It depends.
If the jabber server is only intended to be used by the internal lan, the best is to put it in the safe zone and leave users from outside be allowed to connect to the TIMP server only after a VPN/dialin call into the safe zone.
Otherwise, if you are planning to make TIMP interoperable with other jabber servers you should put it (or at least the s2s component) in the DMZ.
If you, at last, want to allow users to connect from the outside, without previously established VPN/dialup call, you need to put also the c2s/wireless proxy in the DMZ zone.
Depending on what is the level of interoperability you like most, you have/can open different ports on the two firewalls.
The most important thing to keep in mind, is *in NO way* enable NOT-SSL-ed connection from outside you LAN.
2) If TIMP is in the DMZ, is there any concerns?
If is the same as placing an EMAIL server or a Webserver in the DMZ. Search for "Exchange in DMZ" for lots of opinions about if this is good/evil. Or read this article
http://www.exchangeadmin.com/Articles/Index.cfm?ArticleID=23653 and the pointed MS links.
3) If TIMP is in DMZ, what are the ports on the second firewall that needs to be opened to allow AD authentication?
The answer depends on how is configured your AD, so the best choice is to read the documents above (TIMP has less requirements then exchange, but making exchange in the DMZ communicate with the AD allows TIMP also), log the traffic (with www.ethereal.org) opening with all the ports described in those document and then close those that you are sure not using for your particular AD setup.
4) If TIMP is in the DMZ, what other security measures we need to take to secure TIMP and Jabber protocol? Any statistics and counter-measure of Jabber server hack attempts?
There aren't known server hacks for jabber-1.4.2 based server.

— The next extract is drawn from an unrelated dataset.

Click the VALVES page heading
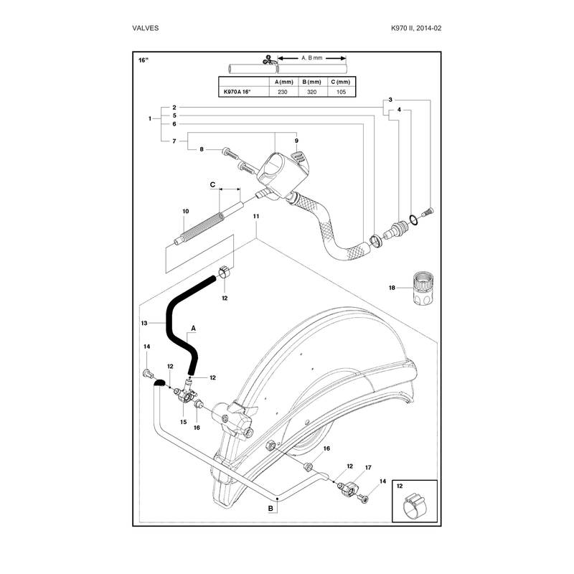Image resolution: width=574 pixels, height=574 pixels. coord(146,28)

The only care I suggest is not to allow plain authentication, at least from the outside (this can be prevented filtering port 5222)
5) If we are to harden the TIMP's W2K server platform, which services are not safe to remove? Do you have typical hardening guide of TIMP servers?
TIMP just needs DCOM services and Workstation services to be installed.
Everything else (iis, alerting etc) are useless for TIMP. Please refer to MS guides here http://www.microsoft.com/security lock down a windows machine.
We also suggest to enable packet filtering on the machine (native in w2k, or through an Application Firewall or other third party software) and avoid all *inbound* connections but to port 5222 (for plain client connections), 5223 (for SSL-protected client connections), 5269 (for server to server connections).
6) If TIMP is in the DMZ, If we have a number of server components and clients that sit on the server offering Jabber services, where is the best zone to place these applications - safe zone or DMZ?
It depends on the component, but in general it is safe to have client IM programs in the safe zone, as well as services. TIMP takes care not to deliver big messages (>1MB) so to make very unlikely that a buffer overflow
could happen in a component/client. Of course this this possibility does not protect against programming errors.